The use of faeces as a medical treatment for food poisoning and severe diarrhoea dates back to the 4th century, potentially paving the way for modern-day faecal microbiota transplantation (FMT).1 FMT has since been approved as a clinical method for treatment of recurrent C. difficile infections. 2
Based on this success against C. difficile, Dr Karol Lis hypothesised that reintroduction of commensal flora by FMT might also eradicate antibiotic-resistant bacteria from the gut to improve outcomes of allogeneic haematopoietic cell transplantation (alloHCT).3
In this prospective interventional study, three unrelated faecal donors were evaluated according to universal recommendations.
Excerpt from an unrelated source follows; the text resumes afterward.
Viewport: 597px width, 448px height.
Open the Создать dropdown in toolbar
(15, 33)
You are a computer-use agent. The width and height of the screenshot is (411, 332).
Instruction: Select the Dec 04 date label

The faecal samples were homogenised in saline, filtered, and diluted (100 g faeces/200 mL saline). The day before FMT, proton pump inhibitors, standard bowel cleansing with macrogols and strict diet was applied. The day of the procedure, a nasoduodenal tube infused the faecal sample, which was also repeated the next day.
Complete decolonisation at one month after FMT was the primary endpoint. This was achieved in 15/20 (75%) of participants. The eradication rate of K. pneumoniae was 53%, and 100% with E. coli. Next-generation sequencing of stool samples from donors and patients confirmed that there was a richness of transplanted faecal material in patients after the procedure.
There were no serious adverse events, with 25% experiencing Grade 1, transient diarrhoea within three days after FMT.
Overall, FMT appears to be a valid tool to combat antibiotic-resistant bacteria colonisation of the gut in patients with blood disorders, and for potential modulation of the gut microbiome in the context of alloHCT.